Supplied data:
········

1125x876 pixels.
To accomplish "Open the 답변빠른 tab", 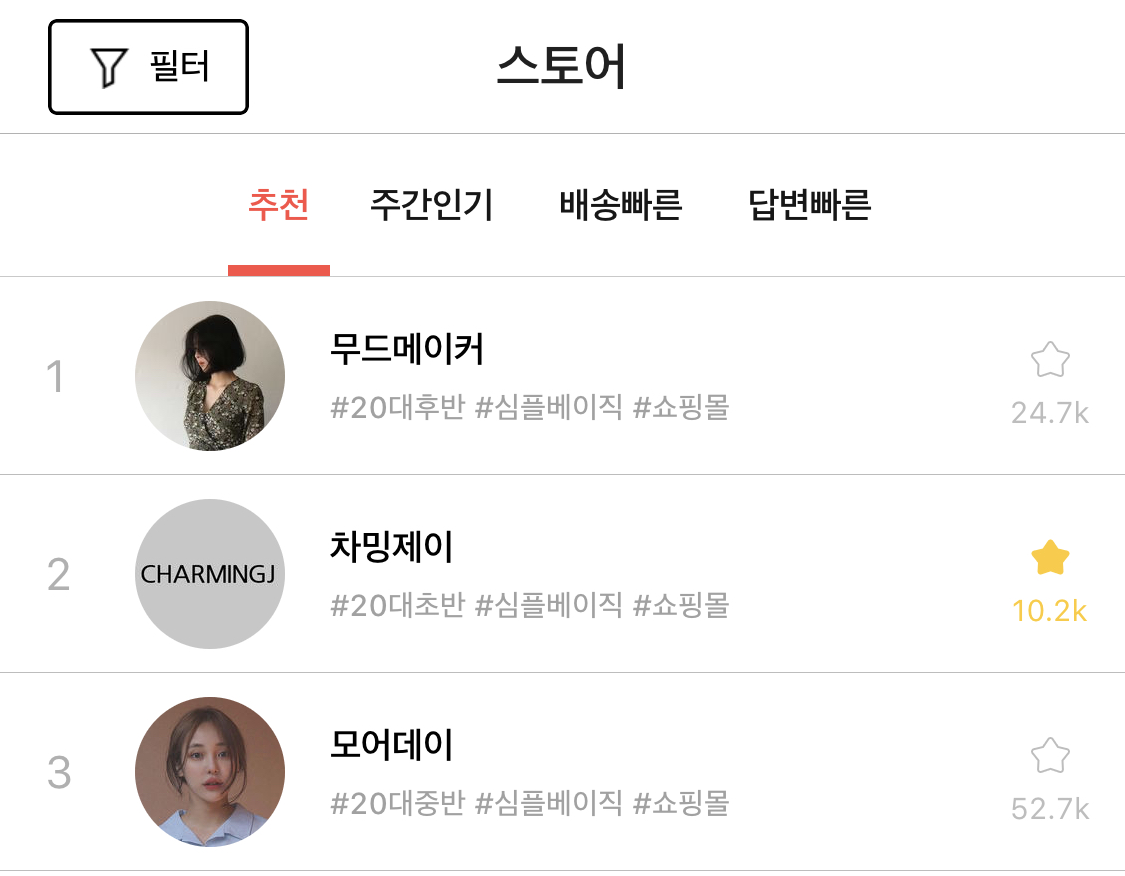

········

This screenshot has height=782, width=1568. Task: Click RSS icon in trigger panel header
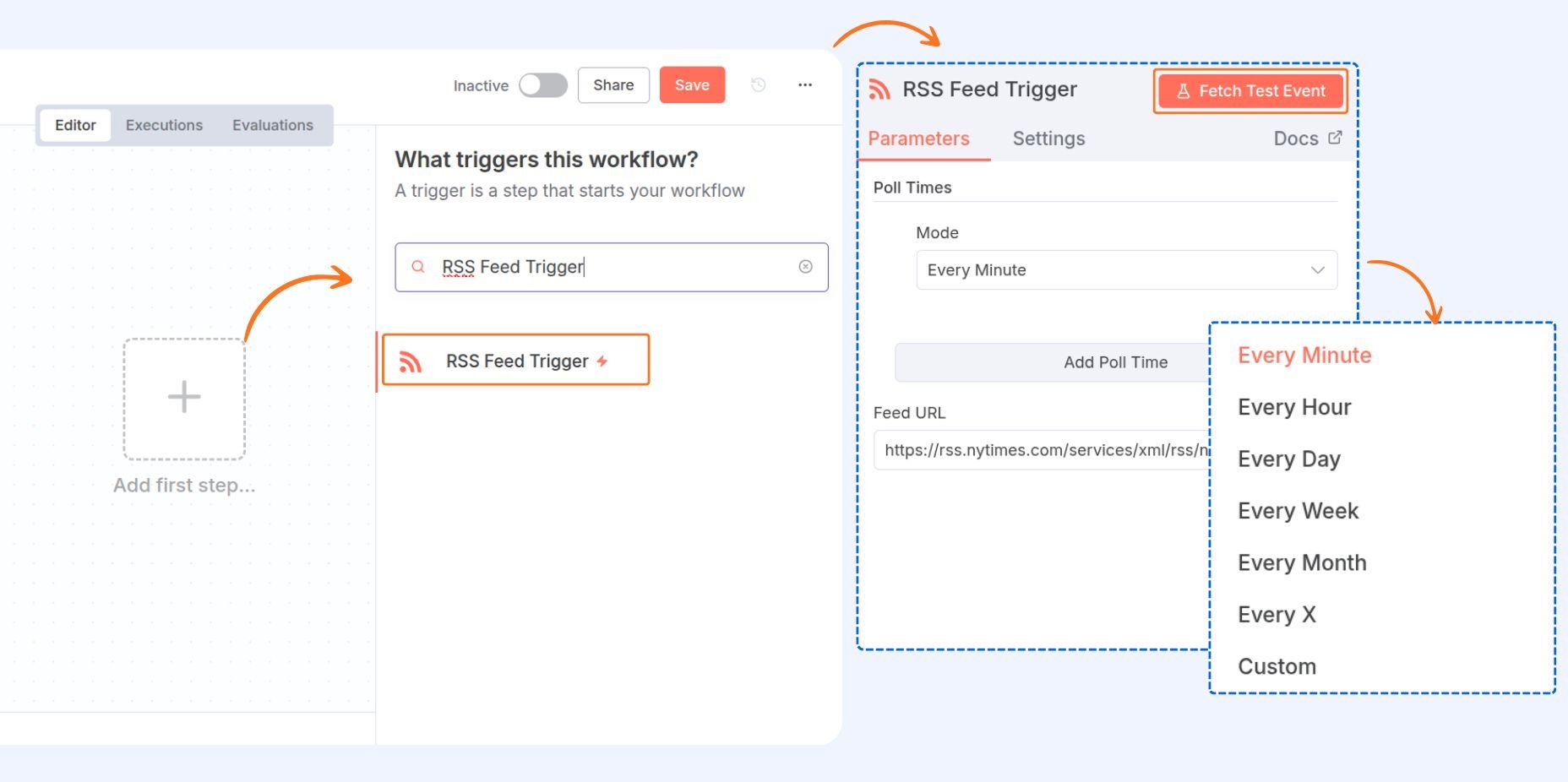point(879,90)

········

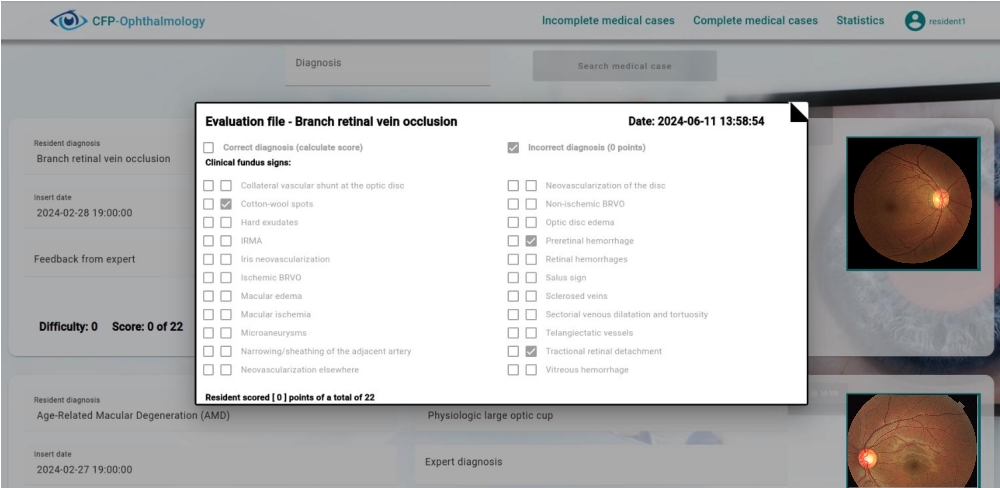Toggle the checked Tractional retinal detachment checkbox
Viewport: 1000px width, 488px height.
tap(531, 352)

········

Copy the rows starting with the line that contains "Toggle the checked" and going on through the line that contains "tap(531, 352)", including both of those lines. Omit the pictures.

Toggle the checked Tractional retinal detachment checkbox
Viewport: 1000px width, 488px height.
tap(531, 352)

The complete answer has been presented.